**Information given**.
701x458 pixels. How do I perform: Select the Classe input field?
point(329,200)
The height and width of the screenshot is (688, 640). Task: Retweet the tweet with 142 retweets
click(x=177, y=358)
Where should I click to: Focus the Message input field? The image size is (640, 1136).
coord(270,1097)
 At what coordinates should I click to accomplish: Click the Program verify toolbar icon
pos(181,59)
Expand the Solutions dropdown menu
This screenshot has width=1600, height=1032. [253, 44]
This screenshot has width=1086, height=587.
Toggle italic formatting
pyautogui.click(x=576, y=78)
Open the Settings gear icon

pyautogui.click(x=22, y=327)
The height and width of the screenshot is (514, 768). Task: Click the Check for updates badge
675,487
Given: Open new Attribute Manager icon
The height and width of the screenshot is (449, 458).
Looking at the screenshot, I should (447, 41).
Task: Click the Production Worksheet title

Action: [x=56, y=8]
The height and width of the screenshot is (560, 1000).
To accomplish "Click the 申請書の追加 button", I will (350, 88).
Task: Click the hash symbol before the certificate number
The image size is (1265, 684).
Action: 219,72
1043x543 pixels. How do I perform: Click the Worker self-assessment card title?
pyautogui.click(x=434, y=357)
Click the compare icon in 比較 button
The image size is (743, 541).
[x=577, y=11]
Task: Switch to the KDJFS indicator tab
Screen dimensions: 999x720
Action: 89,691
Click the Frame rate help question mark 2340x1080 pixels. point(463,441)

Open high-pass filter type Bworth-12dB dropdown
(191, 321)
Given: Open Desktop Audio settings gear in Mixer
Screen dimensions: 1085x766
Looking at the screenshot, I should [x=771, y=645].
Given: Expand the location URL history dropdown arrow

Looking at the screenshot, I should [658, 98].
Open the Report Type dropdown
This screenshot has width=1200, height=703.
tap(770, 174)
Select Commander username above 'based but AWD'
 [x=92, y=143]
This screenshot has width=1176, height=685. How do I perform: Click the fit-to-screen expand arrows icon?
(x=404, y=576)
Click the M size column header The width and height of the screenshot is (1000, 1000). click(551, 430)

**Assigned task**.
Referring to the material above, set down exactly the lines between the line with "Open high-pass filter" and the line with "Open the Report Type dropdown", inclusive, and no other lines.

**Solution**.
Open high-pass filter type Bworth-12dB dropdown
(191, 321)
Given: Open Desktop Audio settings gear in Mixer
Screen dimensions: 1085x766
Looking at the screenshot, I should [x=771, y=645].
Given: Expand the location URL history dropdown arrow

Looking at the screenshot, I should [658, 98].
Open the Report Type dropdown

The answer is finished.